Когда мы жили все в Москве на Красной Площади,
К нам в гости часто дядя заходил.
Отец мой умер, а мать моя скончалась,
И старый дедушка не долго прочихал.
А мне статья с ужасным номером досталася,
Я с нею Север весь до корки проканал.
По той статье сидели люди разные,
И я средь них мальчоночкой попал.
Болота, топи, окружали нас, заразные,
И каждый день один десяток умирал.
Вольский жестом остановил исполнение песни и сказал:
— Все концерт по заявкам радиослушателей закончился, пора расходиться.
— Нет, товарищ Вольский вы дальше послушайте.
— Что там и дальше блатная романтика?
— Нет там уже явная антисоветчина.
Юрка усмехнулся.
— Что боишься? Давай пой, — обратился лейтенант к Юрке.
— Ничего я уже не боюсь, — сказал парень, перебирая лады и запел:
Встречал я многих, там, отца друзей, приятелей,
Сидели все они по этой же статье.
За то, что не было средь них, тогда предателей,
Не поддались они ужасной клевете.
Ах, если б слышал мой отец все их истории,
И до, чего Россию довели,
Как извращали все его теории,
Как сына губят на краю земли.
— Ну, вот слышали? Явная клевета на советскую власть и лично на товарища Сталина, — взвился лейтенант.
— Ты мне, лейтенант, Сталина не трогай. И лично я, никакой антисоветчины здесь не вижу.
— Что же это тогда, товарищ командир?
— Есть дурацкая песня, неизвестно кем придуманная и глупый мальчишка, который эту песню решил спеть, чтобы покрасоваться.
— И это все? Можно я для разъяснения этого вопроса к комиссару отряда обращусь?
— Для чего это?
— Он кадровый военный, принципиальный большевик, я думаю, на этот вопрос у него будет другая точка зрения.
— Нет тут никакого вопроса.
— Я думаю, что есть. Разрешите написать по этому делу рапорт?
— Эко ты миленок загнул, рапорта вздумал писать. Ты делом докажи, чего ты стоишь, а не бумажками. Тогда к твоим словам и другое отношение будет.

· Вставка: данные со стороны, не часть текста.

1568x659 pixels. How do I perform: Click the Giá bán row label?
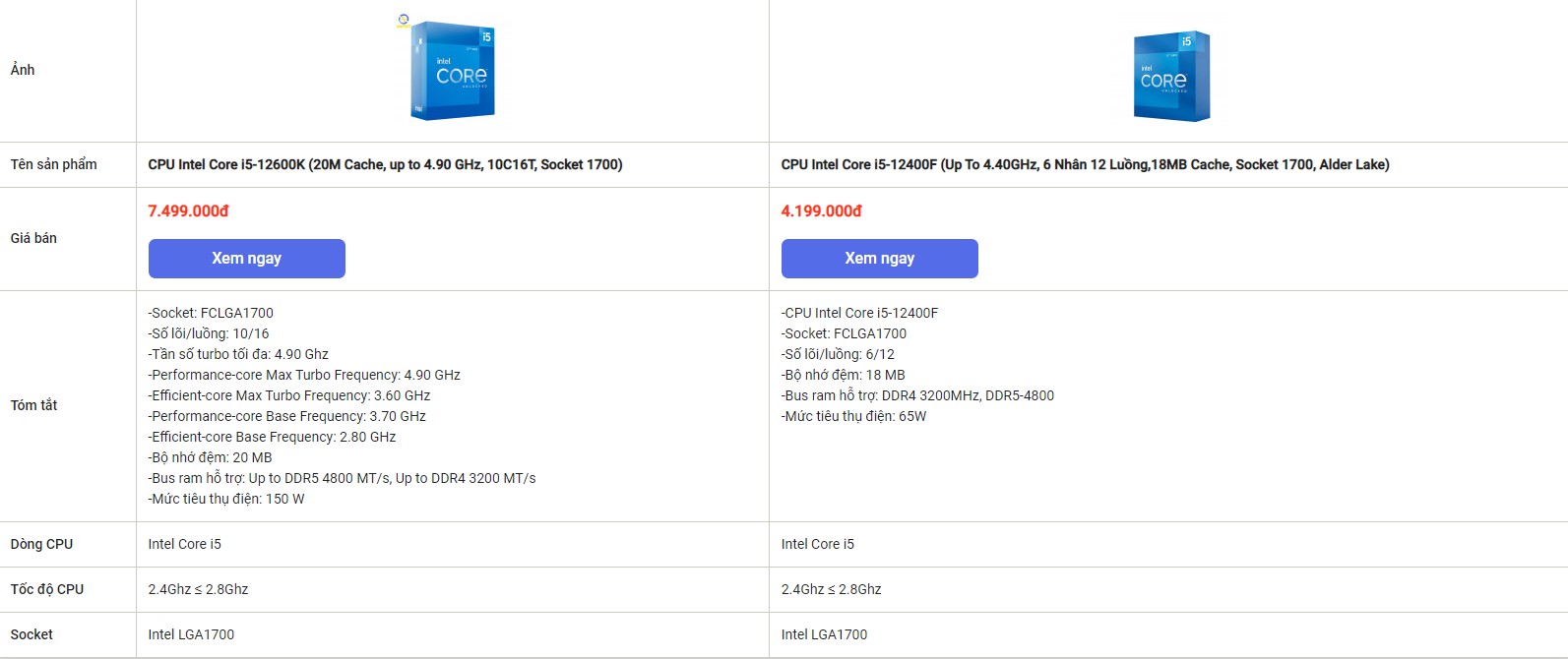34,238
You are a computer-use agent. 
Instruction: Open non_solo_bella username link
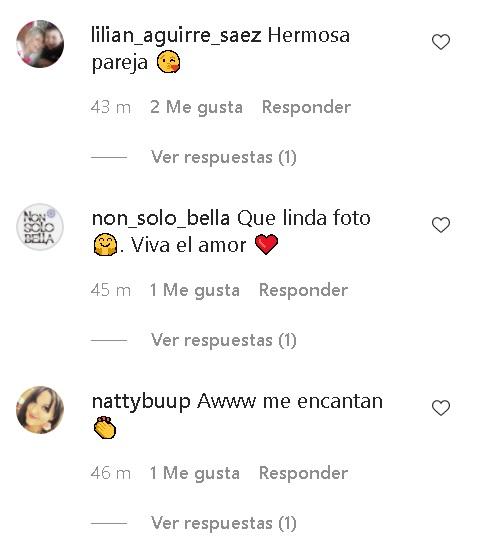point(161,219)
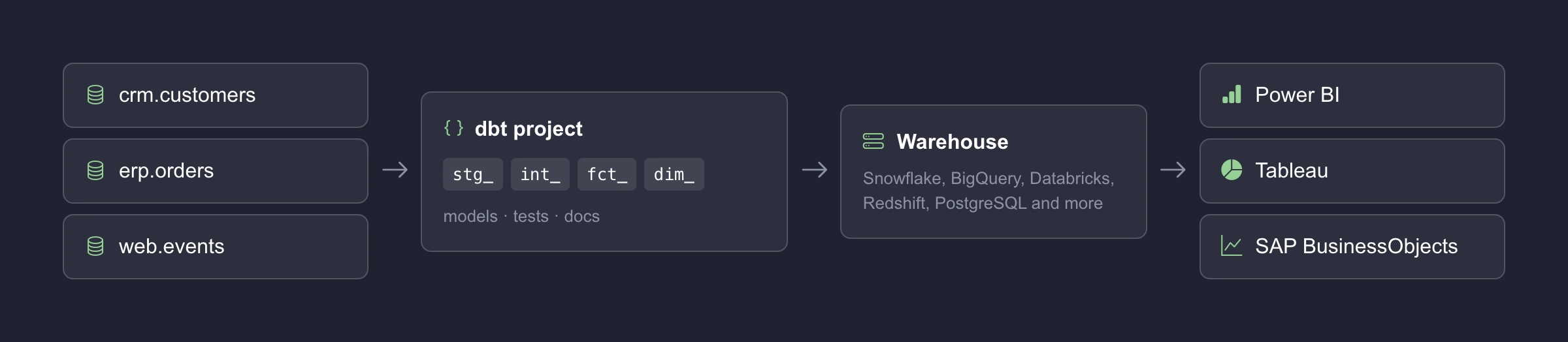The image size is (1568, 342).
Task: Click the Warehouse server icon
Action: [874, 141]
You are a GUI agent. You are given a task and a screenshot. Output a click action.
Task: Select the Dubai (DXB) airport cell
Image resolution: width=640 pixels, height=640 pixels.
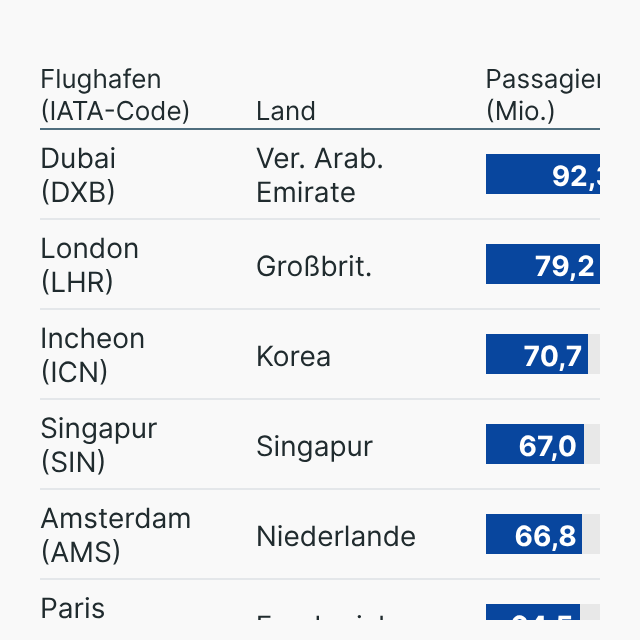click(x=79, y=175)
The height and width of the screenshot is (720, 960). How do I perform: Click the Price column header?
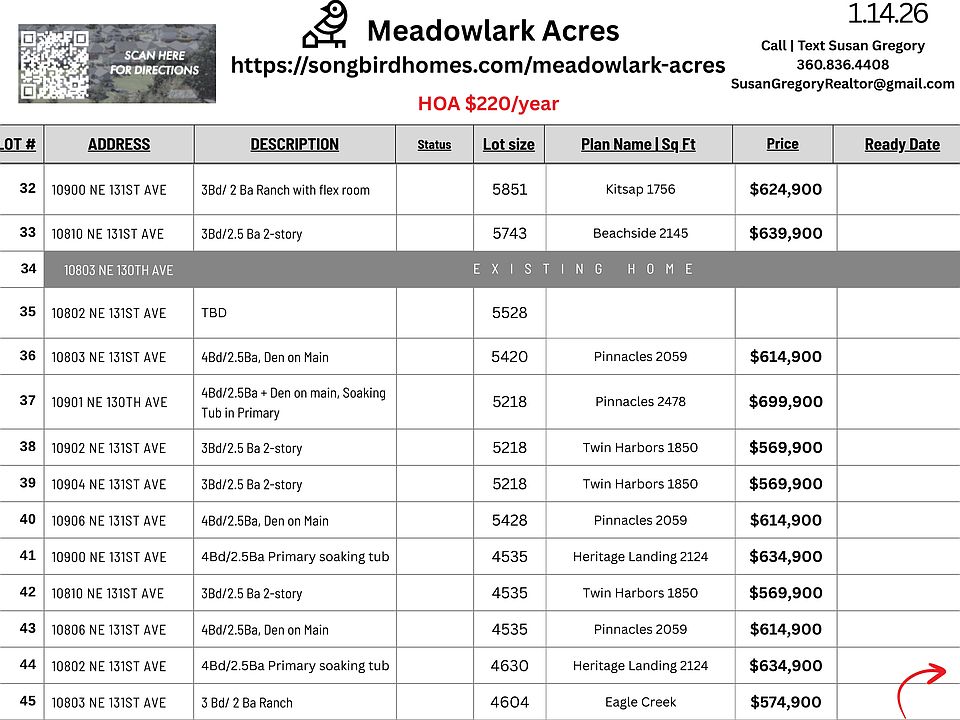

— Я с немцами сражался, я офицер — в танке горел, контужен был.
— То, что ты дал свой танк подбить, и тебя взрывом оглушило, это не заслуги. И то, что ты в окружении был вовсе не плюс тебе. Тебе Родина доверила боевую машину и экипаж, а ты все это мягко говоря — потерял. А теперь хочешь бумажками доказать, что ты лучше этого мальчишки.
— Вот вы как заговорили?
— А что как ты, так и я. Грехи искать у людей легко. А вот ответь мне на простой вопрос, сколько немцев ты лично убил?
— Не знаю, но, наверное, когда мы по немецким окопам из орудия утюжили, немало.
— Значит в рукопашном бою, один на один тебе никого убивать не пришлось. Так?
Лейтенант промолчала.
Вольский указал на Юрку и сказал:
— А этот парень троих фрицев, лично уложил.
Юрка самодовольно усмехнулся и сказал:
— Вообще-то, товарищ командир, вы ошибаетесь, не троих, а пятерых.
— А тебе, лишенец, я слова не давал, — оборвал его Вольский.
И обращаясь к лейтенанту, добавил:
— И вчера секретную карту он у немецкого офицера добыл.